- _What you should do_:
Copy these entries word for word, leaving out the pictures.

[Part of a data file]
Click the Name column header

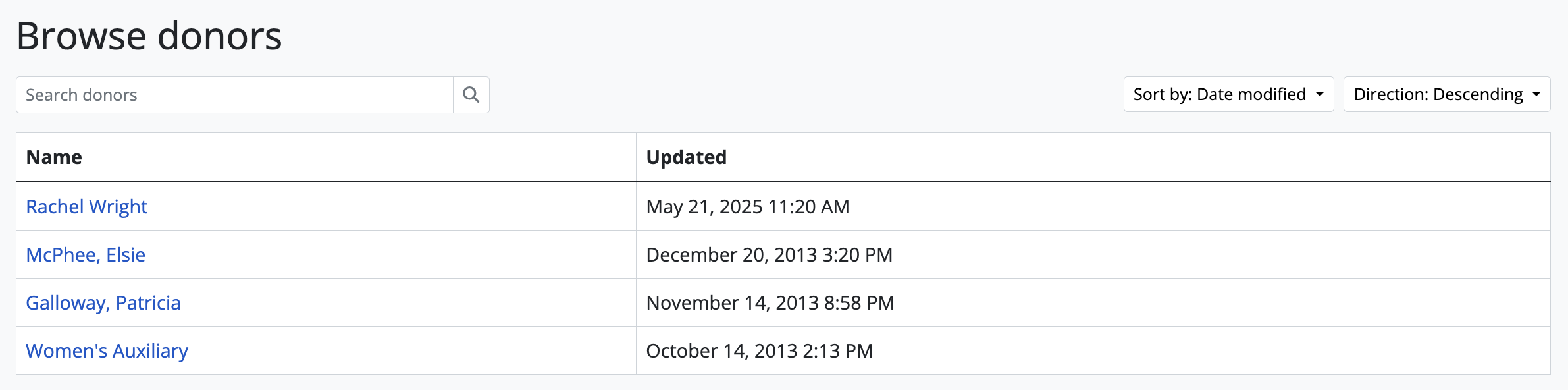tap(54, 157)
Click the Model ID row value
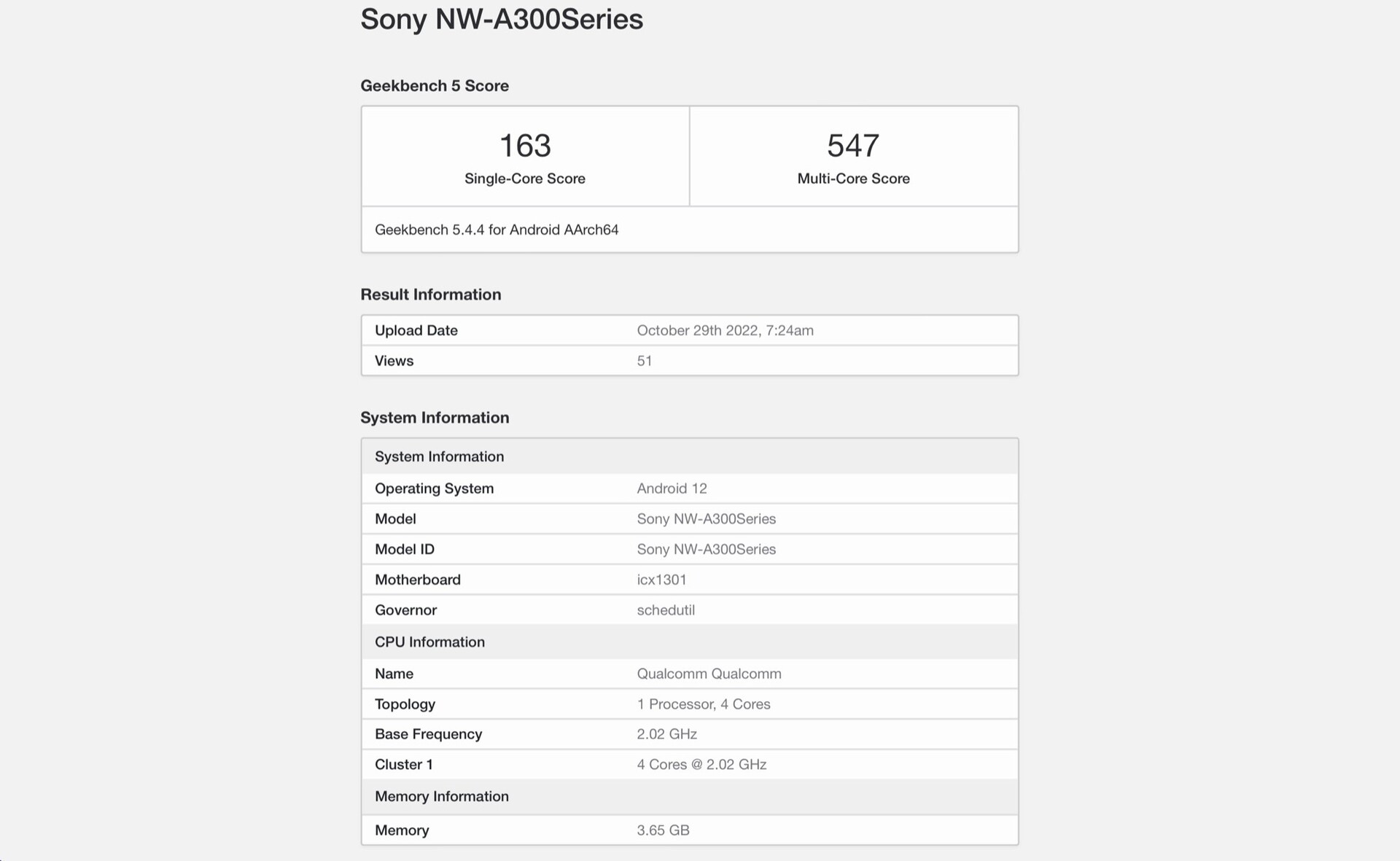The height and width of the screenshot is (861, 1400). (706, 549)
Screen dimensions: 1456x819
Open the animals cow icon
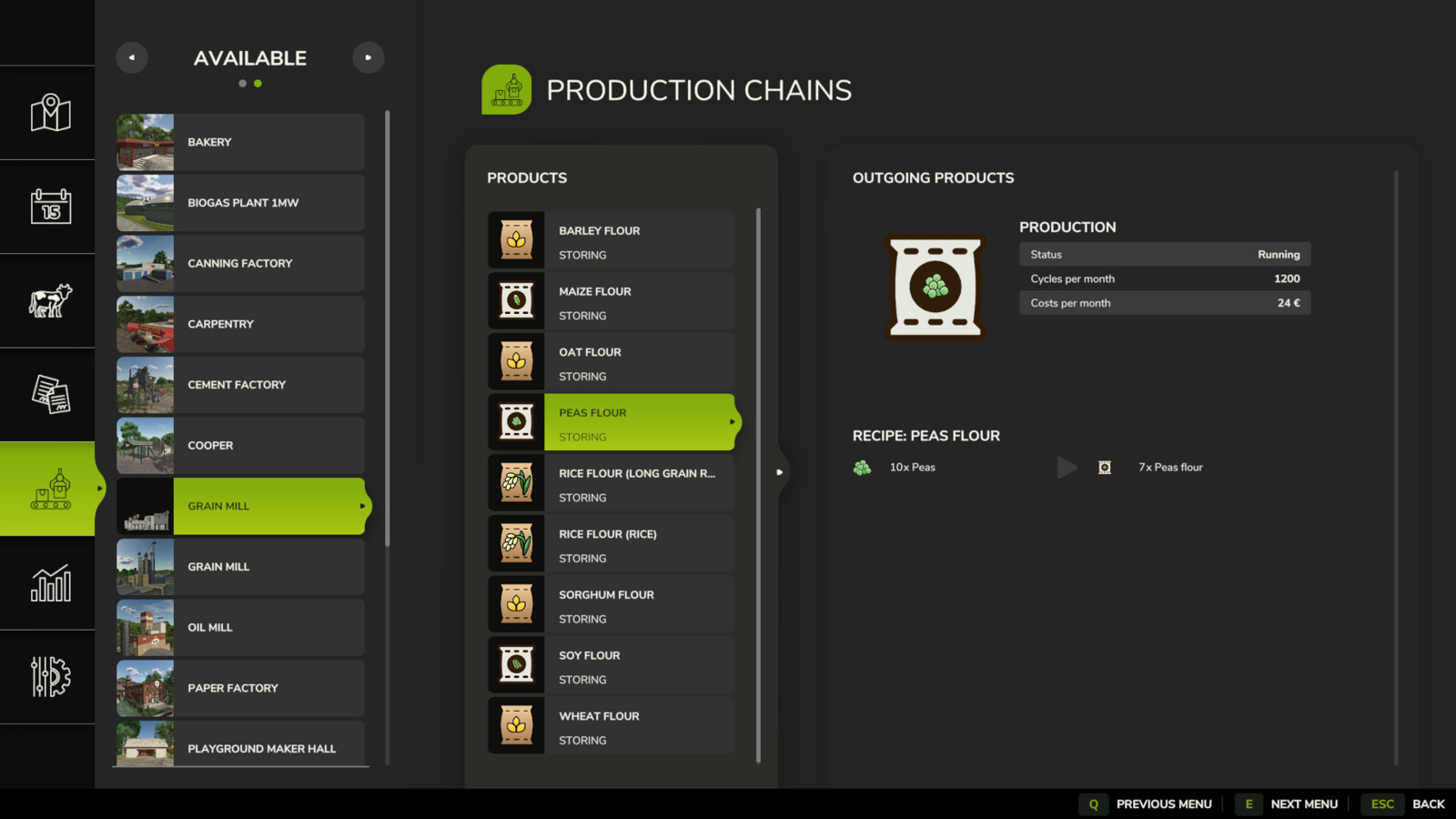tap(50, 300)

- _Result for this exercise_:
Click the Name column header

tap(54, 157)
Click the Model ID row value
The height and width of the screenshot is (861, 1400). (706, 549)
Screen dimensions: 1456x819
Open the animals cow icon
tap(50, 300)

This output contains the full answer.